Wenn Kinder im Rahmen der jährlichen Vollversammlung ihrer örtlichen Jugendverbandsgliederung sich mittels Anträgen in die Gestaltung ihres Jugendraums einbringen, dann lernen sie nicht weniger als rhetorisches Geschick, argumentative Logik und entschiedenes und konsequentes Auftreten. Und wenn dieselben Kinder dann herausfinden, dass – wie beispielsweise bei der Deutschen Pfadfinderschaft Sankt Georg (DPSG) – die Kinder und Jugendlichen qua Satzung in dieser Versammlung mehr Stimmen als die Jugendleiterinnen und -leiter haben, dann lernen sie nicht weniger als das Lesen und effektive Anwenden der Grundregeln dieses demokratischen Zusammenlebens – und können durch aktives Handeln ihren persönlichen Nahraum mitgestalten und so politische Selbstwirksamkeitserfahrungen machen.

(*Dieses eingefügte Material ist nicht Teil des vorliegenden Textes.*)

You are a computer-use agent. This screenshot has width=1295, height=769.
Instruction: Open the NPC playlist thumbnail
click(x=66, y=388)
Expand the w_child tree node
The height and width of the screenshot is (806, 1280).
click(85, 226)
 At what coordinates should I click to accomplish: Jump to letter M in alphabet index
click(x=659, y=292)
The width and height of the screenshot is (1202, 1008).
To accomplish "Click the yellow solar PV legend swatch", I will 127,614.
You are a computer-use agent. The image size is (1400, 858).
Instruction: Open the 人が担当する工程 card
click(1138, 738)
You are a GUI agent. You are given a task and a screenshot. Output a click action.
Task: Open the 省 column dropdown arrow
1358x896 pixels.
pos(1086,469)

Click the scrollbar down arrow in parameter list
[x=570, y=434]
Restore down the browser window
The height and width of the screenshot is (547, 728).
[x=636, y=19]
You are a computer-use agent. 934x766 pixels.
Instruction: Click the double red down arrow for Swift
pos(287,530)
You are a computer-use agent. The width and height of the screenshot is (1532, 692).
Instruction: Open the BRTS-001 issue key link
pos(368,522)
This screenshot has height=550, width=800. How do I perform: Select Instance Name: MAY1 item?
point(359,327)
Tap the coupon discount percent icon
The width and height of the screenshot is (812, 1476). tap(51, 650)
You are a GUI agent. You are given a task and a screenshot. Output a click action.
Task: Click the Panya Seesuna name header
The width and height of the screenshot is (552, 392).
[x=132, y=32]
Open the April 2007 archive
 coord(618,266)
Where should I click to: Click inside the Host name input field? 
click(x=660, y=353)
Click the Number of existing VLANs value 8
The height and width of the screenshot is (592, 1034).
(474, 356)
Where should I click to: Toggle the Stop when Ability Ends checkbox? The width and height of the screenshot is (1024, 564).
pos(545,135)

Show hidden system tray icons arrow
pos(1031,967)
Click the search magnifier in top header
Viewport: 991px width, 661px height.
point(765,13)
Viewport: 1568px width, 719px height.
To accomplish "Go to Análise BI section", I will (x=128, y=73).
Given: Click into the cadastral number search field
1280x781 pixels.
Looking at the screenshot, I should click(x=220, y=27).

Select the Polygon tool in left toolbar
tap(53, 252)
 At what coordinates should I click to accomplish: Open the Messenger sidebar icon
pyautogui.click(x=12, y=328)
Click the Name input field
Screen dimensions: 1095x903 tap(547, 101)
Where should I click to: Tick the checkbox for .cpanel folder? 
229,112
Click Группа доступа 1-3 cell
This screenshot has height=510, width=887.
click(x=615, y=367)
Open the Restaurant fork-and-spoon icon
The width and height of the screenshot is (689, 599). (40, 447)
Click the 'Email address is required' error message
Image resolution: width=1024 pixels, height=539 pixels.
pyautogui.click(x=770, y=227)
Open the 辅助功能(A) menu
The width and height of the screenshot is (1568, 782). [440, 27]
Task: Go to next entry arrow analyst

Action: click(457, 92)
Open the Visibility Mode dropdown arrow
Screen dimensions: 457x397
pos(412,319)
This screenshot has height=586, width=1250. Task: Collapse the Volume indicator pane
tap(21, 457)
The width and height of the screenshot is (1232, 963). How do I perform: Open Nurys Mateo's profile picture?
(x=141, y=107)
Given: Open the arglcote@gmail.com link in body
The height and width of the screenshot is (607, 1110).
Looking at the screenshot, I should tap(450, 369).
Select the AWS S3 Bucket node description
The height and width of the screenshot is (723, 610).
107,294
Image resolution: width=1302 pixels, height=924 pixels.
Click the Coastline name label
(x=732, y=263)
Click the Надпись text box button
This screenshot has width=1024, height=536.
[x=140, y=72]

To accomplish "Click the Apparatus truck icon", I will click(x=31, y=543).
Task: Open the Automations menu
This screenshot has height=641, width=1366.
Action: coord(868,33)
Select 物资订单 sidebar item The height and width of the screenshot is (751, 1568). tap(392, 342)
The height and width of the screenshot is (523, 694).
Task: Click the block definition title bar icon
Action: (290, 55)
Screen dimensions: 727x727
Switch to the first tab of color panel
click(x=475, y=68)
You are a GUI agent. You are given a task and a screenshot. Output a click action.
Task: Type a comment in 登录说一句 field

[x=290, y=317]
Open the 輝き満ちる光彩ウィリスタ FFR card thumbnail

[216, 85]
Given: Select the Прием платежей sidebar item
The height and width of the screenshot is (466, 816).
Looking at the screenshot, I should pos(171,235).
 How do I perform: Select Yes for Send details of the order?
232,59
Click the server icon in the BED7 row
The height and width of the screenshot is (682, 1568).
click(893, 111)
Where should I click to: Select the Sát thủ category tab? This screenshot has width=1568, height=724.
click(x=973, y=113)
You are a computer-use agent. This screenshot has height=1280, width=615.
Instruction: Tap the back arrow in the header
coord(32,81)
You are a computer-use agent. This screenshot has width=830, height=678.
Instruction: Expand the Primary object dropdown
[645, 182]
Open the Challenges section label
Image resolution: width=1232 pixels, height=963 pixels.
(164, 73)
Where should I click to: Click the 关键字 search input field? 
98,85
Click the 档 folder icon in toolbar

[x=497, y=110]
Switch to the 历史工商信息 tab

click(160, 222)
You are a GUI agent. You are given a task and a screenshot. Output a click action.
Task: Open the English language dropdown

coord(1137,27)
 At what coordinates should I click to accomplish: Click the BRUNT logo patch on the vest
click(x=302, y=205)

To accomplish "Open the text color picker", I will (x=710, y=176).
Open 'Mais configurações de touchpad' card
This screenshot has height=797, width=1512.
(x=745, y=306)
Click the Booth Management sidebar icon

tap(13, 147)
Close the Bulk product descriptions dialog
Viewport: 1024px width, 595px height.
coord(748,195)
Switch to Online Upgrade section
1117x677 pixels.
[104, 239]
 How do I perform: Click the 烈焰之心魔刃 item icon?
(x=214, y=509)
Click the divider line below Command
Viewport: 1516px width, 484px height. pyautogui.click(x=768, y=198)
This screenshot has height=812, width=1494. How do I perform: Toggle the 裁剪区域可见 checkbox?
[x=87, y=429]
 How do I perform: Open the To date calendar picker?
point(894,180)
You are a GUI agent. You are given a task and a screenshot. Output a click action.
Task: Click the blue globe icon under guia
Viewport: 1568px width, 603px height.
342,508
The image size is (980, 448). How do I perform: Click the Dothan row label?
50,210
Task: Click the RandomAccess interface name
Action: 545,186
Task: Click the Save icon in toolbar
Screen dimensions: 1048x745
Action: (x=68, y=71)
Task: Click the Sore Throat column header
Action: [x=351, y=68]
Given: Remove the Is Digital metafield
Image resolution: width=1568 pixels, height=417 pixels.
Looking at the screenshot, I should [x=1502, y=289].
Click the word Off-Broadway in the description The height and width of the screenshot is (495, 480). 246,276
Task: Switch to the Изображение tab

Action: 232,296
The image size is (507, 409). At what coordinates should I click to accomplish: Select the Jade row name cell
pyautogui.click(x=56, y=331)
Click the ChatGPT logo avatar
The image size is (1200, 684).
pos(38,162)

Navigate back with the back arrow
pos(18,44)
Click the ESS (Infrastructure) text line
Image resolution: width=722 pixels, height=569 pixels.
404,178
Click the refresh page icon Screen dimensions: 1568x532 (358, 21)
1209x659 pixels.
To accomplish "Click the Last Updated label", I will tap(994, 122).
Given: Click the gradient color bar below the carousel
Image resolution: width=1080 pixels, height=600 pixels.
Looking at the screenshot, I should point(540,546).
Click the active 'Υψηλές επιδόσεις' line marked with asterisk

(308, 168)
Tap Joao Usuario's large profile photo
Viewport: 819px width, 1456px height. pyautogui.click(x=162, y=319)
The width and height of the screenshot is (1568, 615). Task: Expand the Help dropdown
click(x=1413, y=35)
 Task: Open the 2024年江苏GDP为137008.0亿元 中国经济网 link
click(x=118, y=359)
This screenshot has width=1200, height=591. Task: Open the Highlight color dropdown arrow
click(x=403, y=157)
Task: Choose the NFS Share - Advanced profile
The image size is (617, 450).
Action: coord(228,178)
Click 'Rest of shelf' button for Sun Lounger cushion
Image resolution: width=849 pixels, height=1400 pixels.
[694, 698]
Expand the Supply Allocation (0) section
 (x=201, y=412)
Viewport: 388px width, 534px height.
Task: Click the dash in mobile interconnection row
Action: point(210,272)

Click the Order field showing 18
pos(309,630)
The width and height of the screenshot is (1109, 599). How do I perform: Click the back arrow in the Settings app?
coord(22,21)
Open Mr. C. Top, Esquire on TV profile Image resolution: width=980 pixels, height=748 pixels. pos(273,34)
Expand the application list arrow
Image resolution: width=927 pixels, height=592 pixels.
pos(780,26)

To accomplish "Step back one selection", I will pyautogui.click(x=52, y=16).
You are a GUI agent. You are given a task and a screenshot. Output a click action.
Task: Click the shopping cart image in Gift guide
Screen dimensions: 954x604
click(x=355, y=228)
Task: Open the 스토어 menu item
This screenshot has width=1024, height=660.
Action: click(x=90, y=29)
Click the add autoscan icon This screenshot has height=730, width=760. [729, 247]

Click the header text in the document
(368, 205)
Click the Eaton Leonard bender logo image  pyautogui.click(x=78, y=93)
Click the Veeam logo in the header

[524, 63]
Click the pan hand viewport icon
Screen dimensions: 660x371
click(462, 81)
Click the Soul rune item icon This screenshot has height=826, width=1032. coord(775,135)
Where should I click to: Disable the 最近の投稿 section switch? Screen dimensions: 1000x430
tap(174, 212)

Modelle repräsentativer Demokratie
Jugendverbände sind aber auch außerhalb ihres Kerngeschäfts Werkstätten der Demokratie. Die katholischen Jugendverbände sind in sich und über ihren Dachverband – den BDKJ – von der Ortsebene bis zur Bundesebene in zahlreichen Gliederungen organisiert. Bei all diesen Gliederung handelt es sich um Modelle repräsentativer Demokratie, bei denen Vertreterinnen und Vertreter der jeweils vorhergegangenen Ebene die jeweiligen Interessen auf der nächsthöheren Ebene einbringen.
Darüber hinaus bieten viele katholische Jugendverbände auf verschiedenen Ebenen Maßnahmen der expliziten Demokratiebildung an. So organisieren die Landesverbände der Kolpingjugend und der Katholischen Landjugendbewegung in Bayern regelmäßig das Format „Landtag live“, bei dem Verbandsmitglieder eine Woche Abgeordnete im Bayerischen Landtag begleiten – und so den politischen Prozess unmittelbar erleben und lernen, wie Politik im Parlament gestaltet wird. Ein weiteres Beispiel ist der bundesweite Kinder- und Jugendgipfel „Lautstark!“ der Katholischen junge Gemeinde, der im Oktober in Würzburg stattfindet. Hier lernen junge Menschen wie sie ihre Anliegen in die demokratische Prozesse einbringen können.
Die katholischen Jugendverbände sind also in ihren unterschiedlichsten Ausprägungen und Formaten immer Werkstätten der Demokratie. Natürlich können sie das Haus dieser Demokratie nicht alleine zusammenhalten. Sie vermitteln ihren Mitgliedern aber das nötige handwerkliche Können und Geschick, um ihren Beitrag zur Instandhaltung zu leisten.